The stake increase signals promoter confidence, supporting Vi’s turnaround amid a softened debt burden. It could accelerate network upgrades and improve competition in India’s telecom market.
India’s telecom sector has been under pressure from high spectrum costs and intense price competition, leaving Vodafone Idea (Vi) with a fragile balance sheet. The recent purchase of 4.09 crore shares by promoter Kumar Mangalam Birla not only nudged his holding to 0.02 percent but also sent a clear market signal of confidence. The stock’s 4 percent rally to ₹11.58 reflects investor optimism that the promoter’s backing could stabilize the company’s governance and provide a catalyst for further capital inflows.
The most consequential development is the government’s approval of a moratorium on Vi’s Adjusted Gross Revenue (AGR) liabilities, which Emkay Global Research highlighted as a 60‑80 percent reduction in net present value of the debt burden. This fiscal relief dramatically improves Vi’s cash‑flow profile, enabling the firm to meet minimal annual payments through FY35 and freeing resources for strategic investments. Emkay’s upgrade of Vi from Sell to Add, coupled with a target price jump from ₹6 to ₹12, underscores the perceived upside from this debt restructuring and the expectation of a turnaround.
With a clearer balance sheet, Vi can now prioritize its 4G and upcoming 5G network expansion, a critical step to arrest subscriber churn and regain market share lost to rivals. Enhanced funding prospects and a more competitive tariff structure could boost ARPU and attract high‑value customers. If the company successfully leverages the moratorium’s breathing room, it may re‑emerge as a viable third player in India’s telecom arena, reshaping the competitive dynamics and offering consumers more choices.
Birla purchased 2.21 crore shares on January 30 and another 1.88 crore shares on February 1 at ₹11.13 per share
Updated – February 10, 2026 at 12:06 PM
Published – February 9, 2026
Vodafone Idea (Vi) promoter Kumar Mangalam Birla has increased his stake marginally in the telecom major.
Vi stock rose 4.04 per cent to ₹11.58 on the BSE on Monday. Birla purchased 2.21 crore shares on January 30 and another 1.88 crore shares on February 1 at ₹11.13 per share. He held 1.94 crore shares or 0.02 per cent stake in Vi as of December 31, 2025, while total promoters’ holding stood at 25.57 per cent as per shareholding‑pattern data uploaded on BSE.
Emkay Global Research upgraded Vi to Add from Sell and doubled the target price to ₹12 from ₹6.

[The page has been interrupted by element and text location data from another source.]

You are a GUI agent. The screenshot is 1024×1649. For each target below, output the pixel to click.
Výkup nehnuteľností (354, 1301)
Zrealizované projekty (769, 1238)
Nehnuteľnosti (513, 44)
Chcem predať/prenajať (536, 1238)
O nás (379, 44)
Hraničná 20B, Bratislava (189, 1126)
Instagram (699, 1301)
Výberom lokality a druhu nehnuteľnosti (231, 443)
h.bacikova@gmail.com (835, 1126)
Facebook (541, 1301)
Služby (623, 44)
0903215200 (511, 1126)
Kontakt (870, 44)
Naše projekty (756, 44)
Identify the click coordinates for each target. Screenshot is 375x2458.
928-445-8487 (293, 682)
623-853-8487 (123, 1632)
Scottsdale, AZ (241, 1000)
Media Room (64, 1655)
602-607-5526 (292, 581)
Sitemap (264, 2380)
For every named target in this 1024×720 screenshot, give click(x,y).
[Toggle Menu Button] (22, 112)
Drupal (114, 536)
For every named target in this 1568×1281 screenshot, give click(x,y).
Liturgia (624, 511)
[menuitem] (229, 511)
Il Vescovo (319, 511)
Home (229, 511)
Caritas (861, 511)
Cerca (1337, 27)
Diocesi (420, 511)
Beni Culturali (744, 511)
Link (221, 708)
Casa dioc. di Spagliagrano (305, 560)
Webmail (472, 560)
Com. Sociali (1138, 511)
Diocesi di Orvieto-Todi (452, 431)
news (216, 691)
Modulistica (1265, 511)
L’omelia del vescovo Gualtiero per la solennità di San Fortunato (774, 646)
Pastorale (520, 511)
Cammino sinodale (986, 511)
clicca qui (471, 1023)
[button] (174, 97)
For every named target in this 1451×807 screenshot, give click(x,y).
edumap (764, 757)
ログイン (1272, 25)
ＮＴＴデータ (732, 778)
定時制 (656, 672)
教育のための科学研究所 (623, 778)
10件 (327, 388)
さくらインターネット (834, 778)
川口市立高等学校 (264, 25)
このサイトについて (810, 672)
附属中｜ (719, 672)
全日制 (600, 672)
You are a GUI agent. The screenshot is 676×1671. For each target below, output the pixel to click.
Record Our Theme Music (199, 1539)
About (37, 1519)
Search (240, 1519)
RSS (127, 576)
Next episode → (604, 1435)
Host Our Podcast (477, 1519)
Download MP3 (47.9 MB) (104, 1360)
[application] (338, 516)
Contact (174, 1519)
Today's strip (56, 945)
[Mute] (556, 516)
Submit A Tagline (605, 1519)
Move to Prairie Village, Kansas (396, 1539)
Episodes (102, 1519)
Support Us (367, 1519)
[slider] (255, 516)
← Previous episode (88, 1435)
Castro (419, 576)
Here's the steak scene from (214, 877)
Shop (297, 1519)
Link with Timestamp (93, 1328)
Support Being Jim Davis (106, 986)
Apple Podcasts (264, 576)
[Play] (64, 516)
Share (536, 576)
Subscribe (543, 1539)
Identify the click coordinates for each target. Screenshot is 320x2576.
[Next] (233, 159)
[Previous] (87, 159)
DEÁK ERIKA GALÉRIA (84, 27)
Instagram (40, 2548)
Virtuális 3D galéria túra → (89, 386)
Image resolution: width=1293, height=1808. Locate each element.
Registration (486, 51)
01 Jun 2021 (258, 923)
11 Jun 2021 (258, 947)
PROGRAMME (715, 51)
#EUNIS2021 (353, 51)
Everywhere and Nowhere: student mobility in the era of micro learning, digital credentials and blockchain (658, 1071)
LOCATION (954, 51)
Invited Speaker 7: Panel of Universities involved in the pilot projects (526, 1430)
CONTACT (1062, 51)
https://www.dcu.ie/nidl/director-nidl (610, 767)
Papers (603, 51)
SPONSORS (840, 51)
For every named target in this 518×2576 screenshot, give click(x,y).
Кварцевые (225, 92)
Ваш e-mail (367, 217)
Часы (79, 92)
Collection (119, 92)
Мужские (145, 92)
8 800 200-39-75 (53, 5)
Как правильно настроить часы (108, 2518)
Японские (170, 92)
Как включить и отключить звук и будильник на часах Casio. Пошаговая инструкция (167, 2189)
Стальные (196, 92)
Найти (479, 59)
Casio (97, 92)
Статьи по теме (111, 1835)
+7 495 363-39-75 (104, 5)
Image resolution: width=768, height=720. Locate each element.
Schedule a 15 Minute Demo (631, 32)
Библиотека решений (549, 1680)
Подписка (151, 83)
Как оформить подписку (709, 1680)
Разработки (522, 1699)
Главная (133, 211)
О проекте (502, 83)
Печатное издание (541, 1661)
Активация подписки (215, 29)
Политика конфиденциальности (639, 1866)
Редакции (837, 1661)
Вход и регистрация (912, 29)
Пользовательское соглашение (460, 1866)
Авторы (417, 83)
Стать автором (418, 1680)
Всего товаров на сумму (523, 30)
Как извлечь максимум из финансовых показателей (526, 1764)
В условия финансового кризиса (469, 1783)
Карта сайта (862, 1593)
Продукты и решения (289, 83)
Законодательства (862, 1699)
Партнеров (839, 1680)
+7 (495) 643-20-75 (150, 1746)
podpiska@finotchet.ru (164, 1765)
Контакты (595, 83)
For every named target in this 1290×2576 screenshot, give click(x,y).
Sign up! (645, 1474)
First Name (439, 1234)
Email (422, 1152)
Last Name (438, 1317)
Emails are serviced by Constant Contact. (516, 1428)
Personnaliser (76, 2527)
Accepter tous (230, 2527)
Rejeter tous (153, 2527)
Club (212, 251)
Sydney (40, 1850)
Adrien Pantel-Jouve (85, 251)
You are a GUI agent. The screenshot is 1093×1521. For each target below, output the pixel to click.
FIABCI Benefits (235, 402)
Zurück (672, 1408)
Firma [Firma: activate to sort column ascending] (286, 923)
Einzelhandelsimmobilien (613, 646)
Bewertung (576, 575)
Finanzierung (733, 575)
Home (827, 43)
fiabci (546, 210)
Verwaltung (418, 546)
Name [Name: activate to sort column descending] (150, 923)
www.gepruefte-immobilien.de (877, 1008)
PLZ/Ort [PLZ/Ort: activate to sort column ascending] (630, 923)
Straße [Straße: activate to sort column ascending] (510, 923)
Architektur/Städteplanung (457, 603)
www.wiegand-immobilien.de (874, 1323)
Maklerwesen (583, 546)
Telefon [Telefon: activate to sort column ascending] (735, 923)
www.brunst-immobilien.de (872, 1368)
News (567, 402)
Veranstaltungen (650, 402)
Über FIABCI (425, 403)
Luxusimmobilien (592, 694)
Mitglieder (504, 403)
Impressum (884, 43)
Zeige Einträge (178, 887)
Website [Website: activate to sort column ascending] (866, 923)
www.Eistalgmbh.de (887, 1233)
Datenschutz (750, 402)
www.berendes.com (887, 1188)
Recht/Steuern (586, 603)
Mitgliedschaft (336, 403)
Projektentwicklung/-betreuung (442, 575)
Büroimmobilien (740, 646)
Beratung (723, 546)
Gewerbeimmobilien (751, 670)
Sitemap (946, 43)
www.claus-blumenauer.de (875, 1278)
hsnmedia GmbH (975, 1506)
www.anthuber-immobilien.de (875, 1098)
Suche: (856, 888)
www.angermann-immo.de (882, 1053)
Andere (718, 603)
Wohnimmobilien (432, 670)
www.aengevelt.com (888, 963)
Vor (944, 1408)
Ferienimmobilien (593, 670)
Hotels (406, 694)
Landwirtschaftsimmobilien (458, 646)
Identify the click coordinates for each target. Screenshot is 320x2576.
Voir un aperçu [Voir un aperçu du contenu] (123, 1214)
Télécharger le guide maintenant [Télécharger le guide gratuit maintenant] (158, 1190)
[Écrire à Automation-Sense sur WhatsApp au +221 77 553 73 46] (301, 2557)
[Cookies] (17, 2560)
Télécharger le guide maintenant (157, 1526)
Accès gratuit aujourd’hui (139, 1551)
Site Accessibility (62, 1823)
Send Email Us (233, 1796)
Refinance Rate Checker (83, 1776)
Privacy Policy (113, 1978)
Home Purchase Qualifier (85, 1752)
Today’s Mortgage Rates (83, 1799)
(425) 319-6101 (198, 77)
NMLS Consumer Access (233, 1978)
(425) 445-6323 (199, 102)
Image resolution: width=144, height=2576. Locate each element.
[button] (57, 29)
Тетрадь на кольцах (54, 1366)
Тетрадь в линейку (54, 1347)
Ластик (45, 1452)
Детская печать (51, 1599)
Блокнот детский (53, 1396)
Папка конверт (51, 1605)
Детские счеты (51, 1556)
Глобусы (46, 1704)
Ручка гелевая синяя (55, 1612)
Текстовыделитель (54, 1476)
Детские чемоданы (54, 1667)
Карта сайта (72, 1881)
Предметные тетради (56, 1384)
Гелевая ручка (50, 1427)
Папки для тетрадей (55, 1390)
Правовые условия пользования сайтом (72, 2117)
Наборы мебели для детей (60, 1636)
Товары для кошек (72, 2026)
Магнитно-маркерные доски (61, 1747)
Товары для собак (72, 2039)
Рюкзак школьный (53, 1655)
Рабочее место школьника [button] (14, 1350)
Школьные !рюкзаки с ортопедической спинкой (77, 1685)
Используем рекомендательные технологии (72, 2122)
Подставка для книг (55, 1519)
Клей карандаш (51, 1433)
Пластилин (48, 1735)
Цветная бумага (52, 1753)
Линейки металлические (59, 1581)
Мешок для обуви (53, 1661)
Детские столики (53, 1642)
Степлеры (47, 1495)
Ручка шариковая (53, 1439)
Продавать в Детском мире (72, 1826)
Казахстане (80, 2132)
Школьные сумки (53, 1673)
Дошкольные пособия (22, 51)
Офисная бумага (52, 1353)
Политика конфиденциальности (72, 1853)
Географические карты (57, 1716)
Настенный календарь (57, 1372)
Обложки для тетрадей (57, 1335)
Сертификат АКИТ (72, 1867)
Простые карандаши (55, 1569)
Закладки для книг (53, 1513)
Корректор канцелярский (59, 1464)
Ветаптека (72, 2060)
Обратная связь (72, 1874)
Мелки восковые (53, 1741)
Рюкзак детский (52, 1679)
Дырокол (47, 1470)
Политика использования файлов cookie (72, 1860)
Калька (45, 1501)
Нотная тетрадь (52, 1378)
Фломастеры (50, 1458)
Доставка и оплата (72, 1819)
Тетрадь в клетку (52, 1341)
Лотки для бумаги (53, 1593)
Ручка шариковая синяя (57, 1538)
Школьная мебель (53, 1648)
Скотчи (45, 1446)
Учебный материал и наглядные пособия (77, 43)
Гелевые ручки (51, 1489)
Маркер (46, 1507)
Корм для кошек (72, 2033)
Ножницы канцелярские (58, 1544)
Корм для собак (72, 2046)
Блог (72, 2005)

“The government has approved a major moratorium for VI’s AGR liabilities, with minimal annual payments until FY35. We believe this will provide significant cash‑flow relief and a turnaround opportunity. The relief reduces the net present value (NPV) of the burden by 60‑80 per cent, easing immediate survival pressure, along with the possibility of further reduction on reassessment of AGR dues,” said Emkay.
This enables Vi to access bank funding for 4G/5G expansion, helping the company arrest subscriber churn and market‑share loss. The key risks remain the inability to increase: subscriber market share, ARPU with tariff repair, and upgrade of the subscriber base from 2G to 4G/5G.
In his reflection note, Birla applauded Vi for weathering “the shocks and volatility in the telecom sector” for over two decades and voiced confidence in its revival as the third major telecom company in India.
Stating that India deserves a successful Vi, Birla attributed the company’s survival to the loyalty of employees and customers, the belief of business partners and shareholders, the Supreme Court’s judgment, and the government’s intervention.
Vi’s last earnings call was also attended by Sushil Agarwal, Group Chief Financial Officer at promoter Aditya Birla Group, who said the promoters remain positive on Vi and will extend support if required.